We left Rome early so that we could catch a train to Florence, where we were based for the next two days. After checking in to our Airbnb, we headed to the main tourist attraction, the Duomo.
We had reservations to climb the dome, which I would highly recommend! First of all, the views are spectacular. It gives you a clear view of Florence, and it also lets you see the inside of the church without waiting in the long line. Plus, you get up close and personal with the frescos on the ceiling. These featured dramatic scenes of sinners being pulled into hell.
There are a ton of stairs, and the staircases get fairly narrow at times. I believe when I bought the tickets, it gave a warning to people who were claustrophobic. The ticket also allowed us into all the other buildings in the church complex, although we opted to not wait in line for most of them. We did go into the museum, which had religious items and information about the architecture of the dome. One room had some bones from John the Baptist, so that was kind of cool.

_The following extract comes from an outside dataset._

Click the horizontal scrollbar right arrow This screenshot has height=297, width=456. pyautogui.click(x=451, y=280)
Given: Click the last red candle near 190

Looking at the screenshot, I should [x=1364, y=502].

We had a little extra time to explore Florence before we had to meet our wine and pasta tour, so we wandered around through the narrow streets. I generally have a good sense of direction, but it was a challenge in these streets! We got gelato and found the courtyard, where our tour guides came to pick us up.

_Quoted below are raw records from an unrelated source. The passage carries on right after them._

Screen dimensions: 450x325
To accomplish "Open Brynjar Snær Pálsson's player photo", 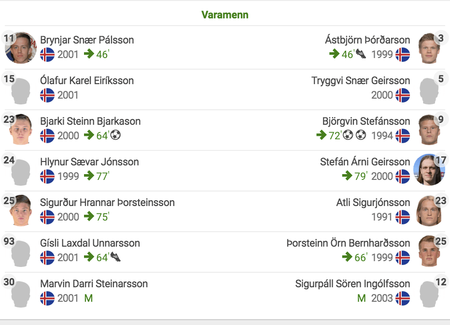I will 21,48.
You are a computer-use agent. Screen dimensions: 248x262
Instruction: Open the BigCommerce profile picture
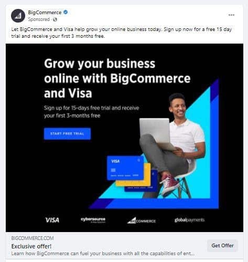coord(18,16)
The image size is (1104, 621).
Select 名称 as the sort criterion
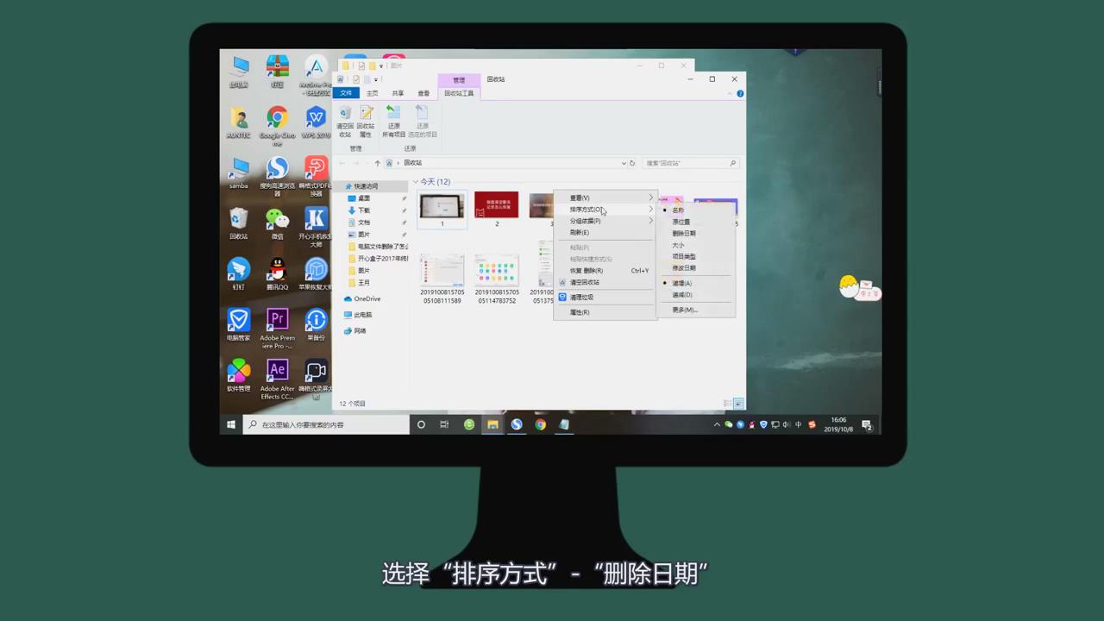click(x=679, y=210)
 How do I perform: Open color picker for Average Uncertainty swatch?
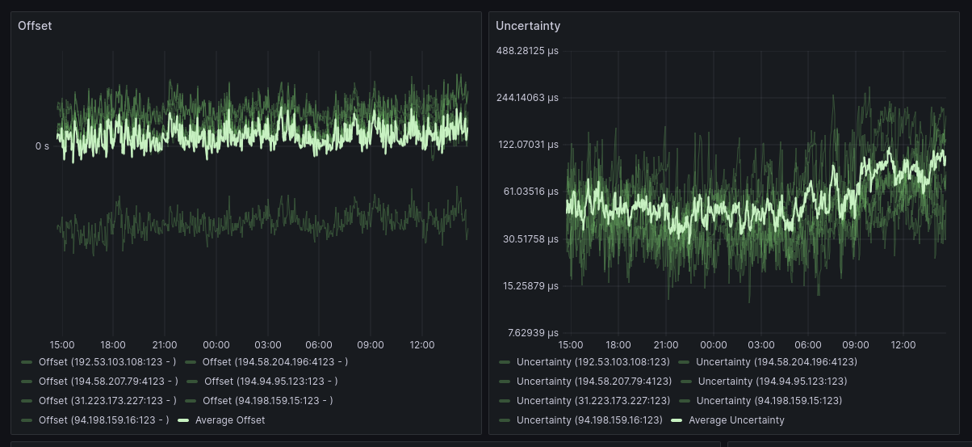pyautogui.click(x=676, y=420)

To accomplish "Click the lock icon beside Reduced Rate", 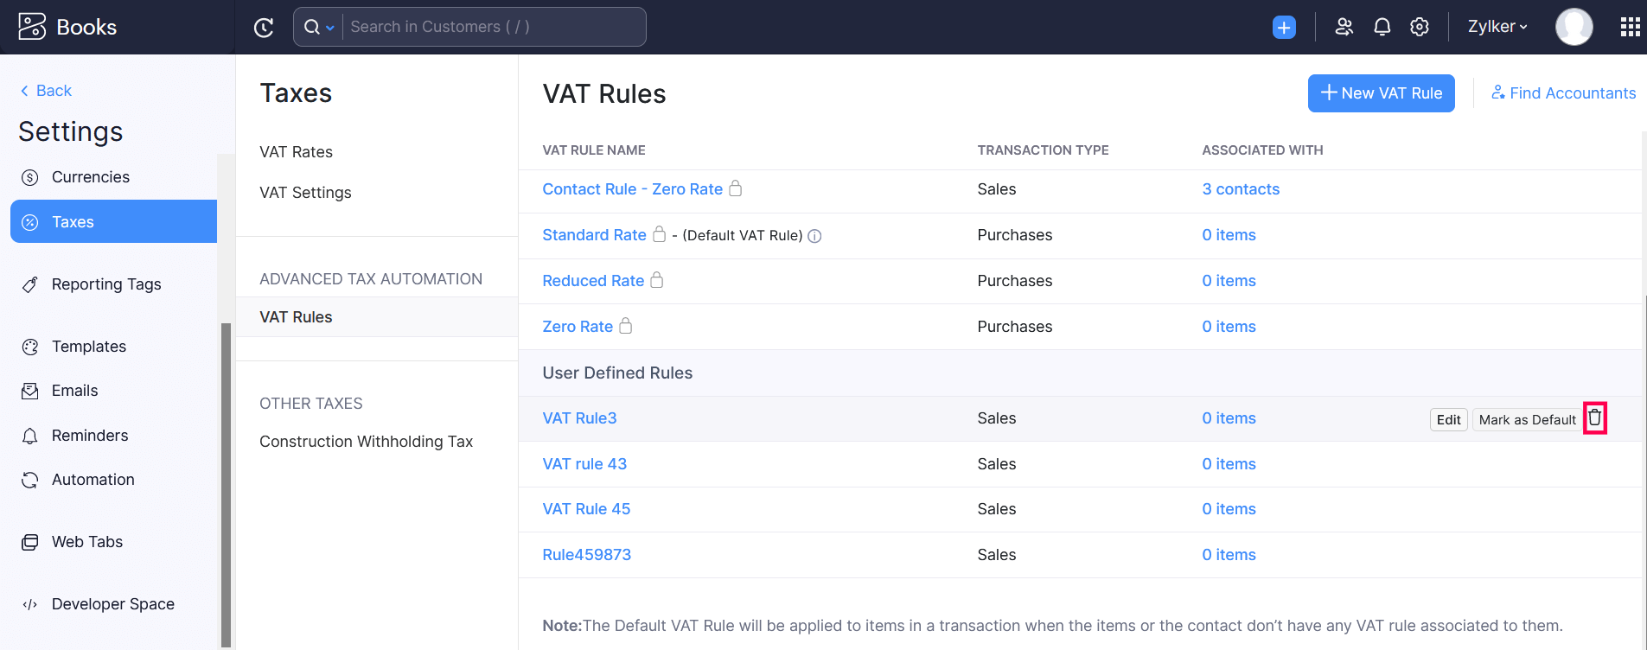I will point(657,280).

From there, we were whisked into the Tuscan countryside. Our first stop was a winery. We got a quick tour of the villa, and then had a wine tasting. There was a white and two reds followed by a dessert wine. Unlike the other wine regions I’ve visited, it seems as though Italian wineries see the production of dessert wine as a status symbol. It’s fairly expensive, as it uses significantly more grapes than traditional wine, but we saw it here and at the wine tasting we did in Cinque Terre.
After we had all drank wine and shipped some back to the U.S., our guides brought us back to their family villa for a pasta class. We ended up with one of the founders of the whole operation, and she told us about how she had started the business. They were high up on a hill, and the views from their villa were stunning. They poured more wine and started the lesson on pasta. It was easier to make than I expected, although I did end up breaking my egg almost immediately when we started. Oops. We made ravioli with cheese filling and fettuccini, and they whipped up sauces to go on both. Once we were done making everything, we all sat down for dinner. It was such a delicious meal!
The next morning, we left our Airbnb early to head to Pisa to see the Leaning Tower. From previous research, I knew there wasn’t much else to see in Pisa, so we just grabbed breakfast at a bakery along the way, took some kitschy pictures with the tower, and headed back to Florence for the rest of the day. Like Stonehenge, it’s one of those monuments where I’m glad I’ve seen it, even if it isn’t all that exciting. And after seeing it in person, I’ll admit it leans much more dramatically than I thought it did!
After Pisa, we walked back and explored more of Florence. I had booked timed tickets at the Uffizi Gallery, so we were killing time until that. We walked across the Ponte Vecchio, which was swarming with tourists, and walked along the river. We tried to go around the Boboli Gardens without realizing how large they were, which meant we got a very good look at the charming side streets in that area of the city.
The Uffizi Gallery was less busy than I expected it to be, considering the crazy lines outside. One of the coolest parts of it was walking into a room and ending up right in front of The Birth of Venus. I also think Renaissance art is hilarious, because every person they ever painted is in awkward positions and the babies have faces like old men, so I entertained myself that way throughout the gallery. We had an early night again, since we were getting up for another early train ride the next morning.
My main takeaway is that I would definitely love to come back and spend more time in wine country. Florence was gorgeous as well, especially when wandering the streets that aren’t adjacent to the Duomo and the big museums. It’s fun to get lost in the side streets as they wind through the city.